The stubs and skeletons discussed above provide a screen to block networking issues and make it appear as if things are going on locally. Both stubs and skeleton must implement our custom remote object's interface and they must be generated anew for each remote object class that we create. Sun Microsystems ships a generating tool called as rmic, the RMI Compiler, to perform this task. It takes as input our remote object implementation, that is, the class that implements our remote interface, and creates a stub and skeleton for that remote object. The stub mimics each method exposed by the remote object, copying the method signatures exactly, so clients can call that stub locally as if the remote object itself were there.

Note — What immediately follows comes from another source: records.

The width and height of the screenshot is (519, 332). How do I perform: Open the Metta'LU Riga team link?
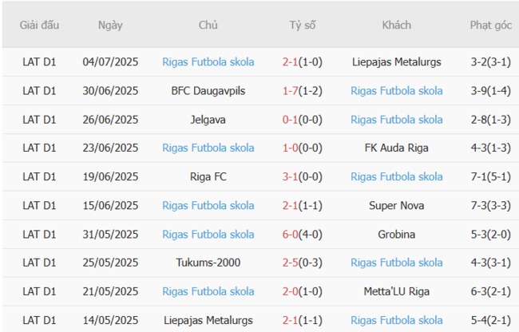(396, 291)
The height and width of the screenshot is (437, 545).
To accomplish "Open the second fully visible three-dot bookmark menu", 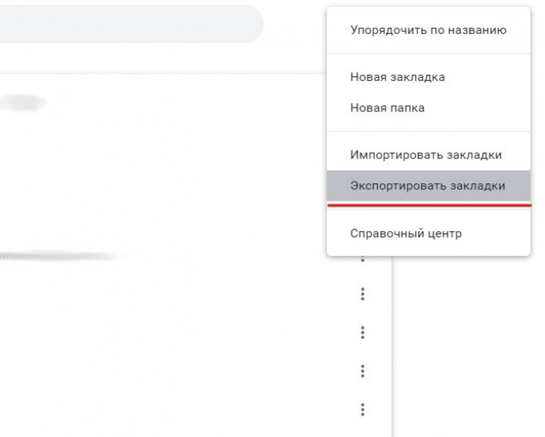I will click(x=363, y=332).
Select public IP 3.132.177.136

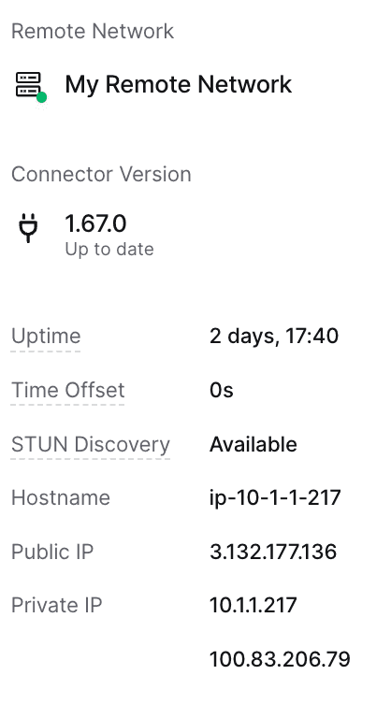273,552
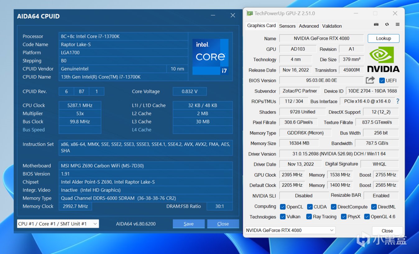
Task: Click the NVIDIA logo in GPU-Z
Action: (383, 59)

Parameter Passing Techniques

When invoking a method using RMI, all parameters to the remote method are passed by value. This means that all parameters are copied from one machine to the other when the target method is invoked. There is a big problem with passing by value. When we pass an object over the network and that object contains references to other objects, how are those references resolved on the target machine. A memory address on one machine does not map to the same memory address on another machine. Also the referenced object may not even exist on the target machine. To overcome this issue, Java introduces the concept of object serialization. Serialization is the conversion of a Java object into a bit-blob representation of that object. Once in bit-blob form, the object can be sent anywhere - onto our hard disk or across the network. When we are ready to use the object again, we must deserialize the bit-blob back into a Java object.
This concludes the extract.